Pinellia pedatisecta agglutinin interacts with the methylosome and induces cancer cell death

Abstract

Pinellia pedatisecta agglutinin (PPA) is a specific mannose-binding plant lectin accumulated in the tuber of P. pedatisecta. In the work presented, the cytotoxicity of PPA to cancer cells was investigated through exogenous expression. A PPA gene was transduced into normal and cancer cell lines through plasmid vectors, and the effect of PPA expression was examined. Results showed that PPA translocated into the nucleus, colocalized with DNA and induced cell death. A mannose-binding motif and a V(103)-W(130) region directed the nuclear translocation of PPA. Coprecipitation, mass spectrometry and western blotting analysis further indentified that PPA was associated with the methylosome, which contains methylosome protein 50 and protein arginine methyltransferase 5 (PRMT5). Knockdown of PRMT5 significantly inhibited the PPA-induced cell death, suggesting that PPA used the methylosome as a target. Furthermore, Ad.surp-PPA, an adenovirus vector in which the PPA gene was controlled by a survivin promoter (surp), selectively inhibited the proliferation of cancer cell lines. Taken together, the expression of PPA gene elicited significant cytotoxicity to cancer cells through targeting the methylosome and might be developed into a novel agent in cancer gene therapy.

Figure 1

The amino acid sequence and exogenous expression of PPA in human cells. (a) The amino acid sequence of PPA. Underlined amino acid sequences show three MBMs. (b) The exogenous expression of his-PPA in a normal lung cell line WI38 and lung cancer cell lines A549, H460 and H1299. Cells were transfected with pcDNA3.1/His or pcDNA3.1/His-PPA. Cell lysates were analyzed by western blot with antibodies against 6His or Actin. (c) The exogenous expression of his-PPA in liver cancer cell lines PLC or Hep3B. Cells were transfected with pcDNA3.1/His or pcDNA3.1/His-PPA. Cell lysates were analyzed by western blot with antibodies against 6His or Actin. (d) The exogenous expression of FLAG-PPA in H1299 cells.
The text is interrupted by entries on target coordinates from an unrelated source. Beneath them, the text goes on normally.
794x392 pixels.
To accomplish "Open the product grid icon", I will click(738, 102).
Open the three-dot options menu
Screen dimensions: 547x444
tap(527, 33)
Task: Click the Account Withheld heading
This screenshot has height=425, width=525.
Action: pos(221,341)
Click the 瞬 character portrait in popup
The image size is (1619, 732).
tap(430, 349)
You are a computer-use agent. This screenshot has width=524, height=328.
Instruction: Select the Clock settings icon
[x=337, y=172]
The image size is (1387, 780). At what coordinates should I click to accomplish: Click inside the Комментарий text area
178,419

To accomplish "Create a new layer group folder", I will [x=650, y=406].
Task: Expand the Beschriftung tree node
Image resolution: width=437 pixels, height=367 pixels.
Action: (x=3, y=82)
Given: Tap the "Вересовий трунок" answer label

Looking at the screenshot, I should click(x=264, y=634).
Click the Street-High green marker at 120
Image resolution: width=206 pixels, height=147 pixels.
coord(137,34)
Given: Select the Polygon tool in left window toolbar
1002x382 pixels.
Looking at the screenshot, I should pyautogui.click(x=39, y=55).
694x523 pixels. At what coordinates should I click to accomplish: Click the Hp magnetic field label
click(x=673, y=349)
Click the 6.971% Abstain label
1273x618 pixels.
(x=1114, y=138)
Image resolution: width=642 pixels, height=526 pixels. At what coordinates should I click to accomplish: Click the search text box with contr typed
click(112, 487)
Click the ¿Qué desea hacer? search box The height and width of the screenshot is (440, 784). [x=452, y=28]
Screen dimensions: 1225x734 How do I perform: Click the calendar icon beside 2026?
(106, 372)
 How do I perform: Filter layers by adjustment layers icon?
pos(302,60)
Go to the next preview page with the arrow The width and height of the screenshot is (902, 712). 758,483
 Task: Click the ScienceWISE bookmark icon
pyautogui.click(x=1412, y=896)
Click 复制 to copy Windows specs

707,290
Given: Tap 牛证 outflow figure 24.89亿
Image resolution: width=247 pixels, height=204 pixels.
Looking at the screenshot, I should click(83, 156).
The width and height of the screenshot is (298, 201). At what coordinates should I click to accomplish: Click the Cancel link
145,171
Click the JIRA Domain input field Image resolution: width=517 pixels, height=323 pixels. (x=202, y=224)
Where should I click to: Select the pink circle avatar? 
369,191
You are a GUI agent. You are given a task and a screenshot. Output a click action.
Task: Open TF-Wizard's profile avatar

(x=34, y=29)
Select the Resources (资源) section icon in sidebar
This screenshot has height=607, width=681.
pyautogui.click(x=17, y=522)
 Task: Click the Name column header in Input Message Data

Cells were transfected with pcDNA3/FLAG or pcDNA3/FLAG-PPA. Cell lysates were analyzed by western blot with antibodies against FLAG or Actin.

Figure 2

PPA translocated into the nucleus and induced cell death. Cells were transfected with pEGFP-C1 or pEGFP-PPA-C1 followed by fluorescent microscope observation after 24 h (early stage) or 48 h (late stage). Cells transfected with pEGFP-PPA-C1 were further stained with propidium iodide after 48 h. Bars show 100 μm.

Figure 3

Regions in directing the nuclear translocation of PPA. (a) Cells were transfected with pEGFP-MBM-C1 and pEGFP-C1 followed by fluorescent microscope observation after 48 h. (b) H1299 cells transfected with pEGFP-MBM-C1 were further stained with Hoechst33342 after 48 h followed by fluorescent microscope observation. (c) H1299 cells were transfected with pEGFP-C1 or pEGFP-(V¹⁰³-W¹³⁰)-C1 followed by fluorescent microscope observation after 48 h. Bars show 100 μm.

Figure 4

PPA-induced PARP level. H1299 and H460 cells were transfected with pcDNA3.1/His-PPA or pcDNA3.1/His-EGFP. After 48 h, cells lysates were analyzed by western blot with antibodies against caspase3, caspase8, PARP and Actin.

Figure 5

PPA-induced cell death through targeting the methylosome. (a) H1299 cells were transfected with pcDNA3/FLAG-PPA or pcDNA3/FLAG. Cell lysates were immunoprecipitated with a FLAG antibody conjugated gel. Precipitation with a normal mouse IgG plus a protein G conjugated agarose served as a control. The precipitated complexes were examined by western blotting analysis with antibodies against MEP50 and PRMT5. Actin, MEP50 and PRMT5 in whole-cell lysates was monitored for expression levels. (b) H1299 cells were transfected with a control siRNA or PRMT5 siRNA followed by a second transfection with pEGFP-PPA-C1 after 48 h. Bars show 100 μm. (c) H1299 cells were transfected with a control siRNA or PRMT5 siRNA. After 48 h, the whole-cell lysates were examined by western blot with antibodies against PRMT5 and actin.

Figure 6

Ad.surp-PPA elicited a selective toxicity to cancer cells. Normal lung cell line WI38, lung-cancer cell line H1299 and liver cancer cell lines PLC and Huh7 were treated with Ad or Ad.surp-PPA at multiplicity of infections indicated. After 48 h, cell viability was analyzed by a 3-(4,5-dimethylthiazol-2-yl)-2,5-diphenyltetrazolium bromide (MTT) assay. Values are shown as mean±s.d.